The day after the behaviour trials, fish skin microbiome samples were collected. Fish were anaesthetised (0.02% tricaine methanesulfonate; PHARMAQ Ltd., Fordingbridge, UK), washed twice with two separate 20ml aliquots of sterile water, then swabbed the body surface with a sterile cotton swab for 30 seconds. Between fish, all glassware was sterilised with 70% ethanol. The swabs were stored at -20 ºC until DNA extraction.

d) Microbiome inventory

We used QIAamp PowerFecal DNA Isolation Kit (Qiagen, Hilden, Germany) to extract DNA, following the manufacturer's protocol. To control for contaminants, we included four blank samples in extractions and sequencing. Extracted DNA was shipped on dry ice to the DNA Services Facility at the University of Illinois at Chicago (Chicago, IL, USA). All library preparation, amplification, and sequencing were performed on the Illumina Miseq platform (V4 region of the bacterial 16S rRNA gene). We filtered the raw sequences for quality, removed chimeric reads, merged forward and reverse reads and assigned the remaining reads to ASVs (Amplicon Sequence Variant) using the DADA2 pipeline in QIIME2 2019.7. We trimmed each read to 220 base pairs, removed all singleton reads and used FastTree to build a phylogenetic tree, using the SILVA database classifier release 138 to assign taxonomy. We removed all non-bacterial reads (archaea, chloroplast, or mitochondria) and any ASVs detected in control blank samples prior to analysis.

d) Data analysis

First, we calculated Faith's phylogenetic distance (Faith's PD) as a metric for skin microbial alpha diversity for each sample, and compared Faith's PD between female and male guppies using a Kruskal–Wallis test using QIIME2.

To test for correlations between behaviour and microbiome alpha diversity, we used activity level or shoaling tendency as the response variable in two generalised linear mixed models (glmm) in the glmmTMB package, v. 1.1.2.3 (Beta error family and identity logit function within R v.4.1.0). As fixed main effects, we included test fish sex and length (controlling for sex differences), body condition (scaled mass index), Faith's PD, trial date and time of day, and whether there was a shoal present. We also included the two-way interaction between sex and Faith's PD. We used visreg and ggplot2 for plotting.

Work task A
In the guppy microbiome methods text, how many blank samples were included in extractions and sequencing to control for contaminants?
Work task B
Write the next part of the guppy microbiome methods text, starting after its final sentence.
The records that follow were taken from a different source than the text.

Record set

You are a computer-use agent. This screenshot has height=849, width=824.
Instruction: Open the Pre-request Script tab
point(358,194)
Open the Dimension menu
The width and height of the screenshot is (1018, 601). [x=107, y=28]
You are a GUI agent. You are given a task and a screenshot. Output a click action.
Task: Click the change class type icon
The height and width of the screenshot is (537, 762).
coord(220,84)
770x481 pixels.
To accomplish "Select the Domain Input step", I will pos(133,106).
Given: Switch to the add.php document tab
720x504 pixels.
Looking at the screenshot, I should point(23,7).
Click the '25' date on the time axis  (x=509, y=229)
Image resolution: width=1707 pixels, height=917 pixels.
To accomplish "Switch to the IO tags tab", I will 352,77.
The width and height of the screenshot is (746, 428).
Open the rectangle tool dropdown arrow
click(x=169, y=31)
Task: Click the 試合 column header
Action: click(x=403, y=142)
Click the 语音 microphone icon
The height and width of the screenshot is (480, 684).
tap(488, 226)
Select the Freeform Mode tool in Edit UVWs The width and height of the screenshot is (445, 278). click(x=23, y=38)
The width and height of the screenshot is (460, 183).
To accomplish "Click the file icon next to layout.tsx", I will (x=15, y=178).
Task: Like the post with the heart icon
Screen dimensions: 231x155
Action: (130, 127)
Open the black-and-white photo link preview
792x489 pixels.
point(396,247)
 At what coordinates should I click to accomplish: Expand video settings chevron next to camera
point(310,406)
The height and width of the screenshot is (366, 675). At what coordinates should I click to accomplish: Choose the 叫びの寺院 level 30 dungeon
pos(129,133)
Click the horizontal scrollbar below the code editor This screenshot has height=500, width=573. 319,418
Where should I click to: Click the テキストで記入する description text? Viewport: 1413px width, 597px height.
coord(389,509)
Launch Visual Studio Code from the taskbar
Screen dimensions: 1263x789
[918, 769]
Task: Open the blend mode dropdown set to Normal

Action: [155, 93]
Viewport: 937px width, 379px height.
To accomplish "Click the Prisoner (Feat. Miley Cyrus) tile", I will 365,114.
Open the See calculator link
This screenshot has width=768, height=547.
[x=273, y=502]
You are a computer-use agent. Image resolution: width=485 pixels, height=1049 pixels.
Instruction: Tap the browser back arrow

Written response A
Four blank samples.

Written response B
            To investigate correlates of skin microbiome bacterial community membership, we calculated the Unweighted UniFrac distance matrix in Qiime2, imported it into Primer v7, and built a distance-based linear model (DISTLM). This model included the same predictor variables as the glmm. We used permutation to assess statistical significance. We visualised the fitted DISTLM models in multidimensional space, using the distance-based redundancy analysis (dbRDA) in PRIMER v7 (see supplement).

Finally, to test for associations between individual bacterial taxa and guppy activity level and shoaling tendency, we used MaAsLin2. Within our models we added trial date as a fixed effect to control for any compositional differences caused by difference in experimental date. This programme first uses boosting in a univariate pre-screen to identify taxa (arcsine square-root transformed relative abundances) potentially associated with a focal variable and then uses linear mixed-effects models to test for statistically significant associations using the Benjamini–Hochberg false discovery rate method.

We have included .csv files containing the data, and a .pdf README file including the R code and output we used to analyse the data, plus more details on the variables in the datasheets.